Sirus is a large national public limited company (plc). The directors’ service agreements require

Sirus is a large national public limited company (plc). The directors’ service agreements require each director to purchase ‘B’ ordinary shares on becoming a director and this capital is returned to the director on leaving the company. Any decision to pay a dividend on the ‘B’ shares must be approved in a general meeting by a majority of all of the shareholders in the company. Directors are the only holders of ‘B’ shares.

Sirus would like advice on how to account under International Financial Reporting Standards (IFRSs) for the following events in its financial statements for the year ended 30 April 20X8.

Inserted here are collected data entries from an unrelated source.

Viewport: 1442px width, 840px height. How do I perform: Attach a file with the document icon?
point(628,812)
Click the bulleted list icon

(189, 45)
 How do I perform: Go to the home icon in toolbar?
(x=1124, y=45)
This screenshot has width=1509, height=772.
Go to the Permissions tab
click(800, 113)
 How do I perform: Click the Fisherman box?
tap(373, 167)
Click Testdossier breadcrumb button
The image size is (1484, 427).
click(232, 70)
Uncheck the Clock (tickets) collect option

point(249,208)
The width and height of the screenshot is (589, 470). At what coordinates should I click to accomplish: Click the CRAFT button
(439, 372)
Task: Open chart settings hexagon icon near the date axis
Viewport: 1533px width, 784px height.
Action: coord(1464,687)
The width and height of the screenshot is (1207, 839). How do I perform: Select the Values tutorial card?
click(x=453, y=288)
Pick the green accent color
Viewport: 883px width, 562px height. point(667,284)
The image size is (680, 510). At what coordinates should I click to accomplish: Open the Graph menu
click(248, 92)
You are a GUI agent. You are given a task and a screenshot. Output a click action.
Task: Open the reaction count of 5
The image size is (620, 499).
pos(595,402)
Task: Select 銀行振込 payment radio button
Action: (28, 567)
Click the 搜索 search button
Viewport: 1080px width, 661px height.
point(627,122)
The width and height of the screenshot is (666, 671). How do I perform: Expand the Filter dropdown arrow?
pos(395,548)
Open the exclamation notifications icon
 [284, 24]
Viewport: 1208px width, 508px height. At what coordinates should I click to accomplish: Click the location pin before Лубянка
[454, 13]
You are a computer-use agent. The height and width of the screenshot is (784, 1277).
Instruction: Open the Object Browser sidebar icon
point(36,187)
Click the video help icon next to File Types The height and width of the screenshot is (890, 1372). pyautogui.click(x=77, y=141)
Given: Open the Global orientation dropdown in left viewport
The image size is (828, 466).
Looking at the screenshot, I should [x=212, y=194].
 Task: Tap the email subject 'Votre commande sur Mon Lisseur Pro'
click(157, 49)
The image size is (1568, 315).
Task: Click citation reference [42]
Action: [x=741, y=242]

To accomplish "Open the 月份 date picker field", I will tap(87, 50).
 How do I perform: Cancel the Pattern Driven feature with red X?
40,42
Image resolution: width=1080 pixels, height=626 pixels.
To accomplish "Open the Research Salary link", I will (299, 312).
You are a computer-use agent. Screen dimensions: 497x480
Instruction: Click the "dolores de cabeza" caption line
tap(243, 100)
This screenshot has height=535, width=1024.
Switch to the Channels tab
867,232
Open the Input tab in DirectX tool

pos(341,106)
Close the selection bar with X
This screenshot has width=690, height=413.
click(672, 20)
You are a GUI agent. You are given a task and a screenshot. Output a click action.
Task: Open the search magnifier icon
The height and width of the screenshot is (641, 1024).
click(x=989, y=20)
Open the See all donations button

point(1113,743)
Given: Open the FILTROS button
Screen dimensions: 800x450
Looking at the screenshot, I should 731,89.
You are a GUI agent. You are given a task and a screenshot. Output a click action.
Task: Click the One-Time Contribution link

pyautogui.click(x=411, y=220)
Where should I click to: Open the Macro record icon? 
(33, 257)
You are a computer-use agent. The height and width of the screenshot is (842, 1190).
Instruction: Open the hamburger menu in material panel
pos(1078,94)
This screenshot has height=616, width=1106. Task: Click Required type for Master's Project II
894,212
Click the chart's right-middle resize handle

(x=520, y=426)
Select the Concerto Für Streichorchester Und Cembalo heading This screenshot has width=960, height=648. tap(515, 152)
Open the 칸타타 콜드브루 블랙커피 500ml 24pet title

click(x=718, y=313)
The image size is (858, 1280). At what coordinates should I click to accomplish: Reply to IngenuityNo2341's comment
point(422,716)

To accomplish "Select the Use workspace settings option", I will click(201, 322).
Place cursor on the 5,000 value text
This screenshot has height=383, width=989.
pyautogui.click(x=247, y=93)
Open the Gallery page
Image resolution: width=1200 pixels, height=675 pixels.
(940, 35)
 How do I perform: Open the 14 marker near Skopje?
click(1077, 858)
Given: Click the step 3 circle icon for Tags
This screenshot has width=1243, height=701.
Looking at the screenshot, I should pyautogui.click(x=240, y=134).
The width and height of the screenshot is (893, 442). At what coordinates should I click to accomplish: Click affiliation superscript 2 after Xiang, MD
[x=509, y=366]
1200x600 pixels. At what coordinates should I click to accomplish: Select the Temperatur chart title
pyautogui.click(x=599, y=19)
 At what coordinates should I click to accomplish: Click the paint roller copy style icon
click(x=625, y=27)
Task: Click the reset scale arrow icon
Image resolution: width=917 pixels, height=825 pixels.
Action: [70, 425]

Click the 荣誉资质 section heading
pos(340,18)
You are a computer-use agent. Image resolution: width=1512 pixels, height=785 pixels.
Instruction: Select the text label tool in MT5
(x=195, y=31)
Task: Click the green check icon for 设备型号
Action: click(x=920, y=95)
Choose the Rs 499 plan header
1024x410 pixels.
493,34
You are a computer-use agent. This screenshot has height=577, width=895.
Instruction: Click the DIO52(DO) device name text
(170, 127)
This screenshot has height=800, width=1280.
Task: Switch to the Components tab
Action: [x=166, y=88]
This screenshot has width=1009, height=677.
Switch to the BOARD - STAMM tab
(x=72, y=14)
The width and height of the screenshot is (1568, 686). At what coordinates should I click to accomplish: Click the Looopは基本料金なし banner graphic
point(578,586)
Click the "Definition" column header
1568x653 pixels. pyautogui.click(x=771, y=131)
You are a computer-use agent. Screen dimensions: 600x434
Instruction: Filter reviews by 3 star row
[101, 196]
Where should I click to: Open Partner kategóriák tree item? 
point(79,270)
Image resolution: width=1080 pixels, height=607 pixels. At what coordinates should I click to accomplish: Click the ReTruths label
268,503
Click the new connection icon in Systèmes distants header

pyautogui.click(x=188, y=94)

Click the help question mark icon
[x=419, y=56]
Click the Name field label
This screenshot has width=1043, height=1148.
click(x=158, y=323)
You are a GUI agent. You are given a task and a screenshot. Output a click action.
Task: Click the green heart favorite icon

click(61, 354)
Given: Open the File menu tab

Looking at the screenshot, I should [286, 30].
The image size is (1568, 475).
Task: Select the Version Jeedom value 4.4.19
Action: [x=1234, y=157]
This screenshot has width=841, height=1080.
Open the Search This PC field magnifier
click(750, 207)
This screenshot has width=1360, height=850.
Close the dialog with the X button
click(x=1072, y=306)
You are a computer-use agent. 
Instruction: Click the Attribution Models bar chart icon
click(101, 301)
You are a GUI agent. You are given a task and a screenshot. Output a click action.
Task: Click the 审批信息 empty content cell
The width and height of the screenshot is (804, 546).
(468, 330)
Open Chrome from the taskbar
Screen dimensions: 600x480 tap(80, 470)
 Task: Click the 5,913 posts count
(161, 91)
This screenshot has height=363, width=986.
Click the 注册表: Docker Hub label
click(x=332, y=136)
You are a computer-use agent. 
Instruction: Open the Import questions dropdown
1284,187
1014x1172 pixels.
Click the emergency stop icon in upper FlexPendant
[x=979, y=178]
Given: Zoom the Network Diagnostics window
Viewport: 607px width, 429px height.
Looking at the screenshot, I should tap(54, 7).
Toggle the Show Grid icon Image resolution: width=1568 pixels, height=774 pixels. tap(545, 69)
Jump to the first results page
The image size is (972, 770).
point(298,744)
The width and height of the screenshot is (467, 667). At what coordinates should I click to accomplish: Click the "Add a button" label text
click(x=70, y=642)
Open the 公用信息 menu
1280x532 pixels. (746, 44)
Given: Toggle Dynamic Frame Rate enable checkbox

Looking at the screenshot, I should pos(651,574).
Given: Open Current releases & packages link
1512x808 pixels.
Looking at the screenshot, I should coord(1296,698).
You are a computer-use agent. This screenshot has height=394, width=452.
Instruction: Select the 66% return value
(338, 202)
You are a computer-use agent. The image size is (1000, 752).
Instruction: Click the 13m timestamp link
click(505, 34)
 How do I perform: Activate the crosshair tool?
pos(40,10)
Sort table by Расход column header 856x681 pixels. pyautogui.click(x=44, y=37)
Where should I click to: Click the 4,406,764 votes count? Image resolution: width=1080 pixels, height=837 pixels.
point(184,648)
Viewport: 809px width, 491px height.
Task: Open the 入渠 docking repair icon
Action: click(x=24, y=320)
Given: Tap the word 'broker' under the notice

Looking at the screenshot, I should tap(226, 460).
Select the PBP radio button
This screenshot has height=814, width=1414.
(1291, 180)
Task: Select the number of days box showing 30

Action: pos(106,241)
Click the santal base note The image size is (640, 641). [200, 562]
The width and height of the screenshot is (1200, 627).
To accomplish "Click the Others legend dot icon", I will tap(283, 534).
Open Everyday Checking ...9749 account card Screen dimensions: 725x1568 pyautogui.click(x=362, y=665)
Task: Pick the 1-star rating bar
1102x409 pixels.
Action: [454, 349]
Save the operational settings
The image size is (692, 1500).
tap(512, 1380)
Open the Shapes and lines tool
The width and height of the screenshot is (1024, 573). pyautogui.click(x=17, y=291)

(a) The capital subscribed to Sirus by the directors and shareholders is shown as follows in the statement of financial position as at 30 April 20X8:

Equity

$m

Ordinary ‘A’ shares

100

Ordinary ‘B’ shares

20

Retained earnings

30

Total equity

150

On 30 April 20X8 the directors had recommended that $3 million of the profits should be paid to the holders of the ordinary ‘B’ shares, in addition to the $10 million paid to directors under their employment contracts. The payment of $3 million had not been approved in a general meeting. The directors would like advice as to whether the capital subscribed by the directors (the ordinary ‘B’ shares) is equity or a liability and how to treat the payments out of profits to them.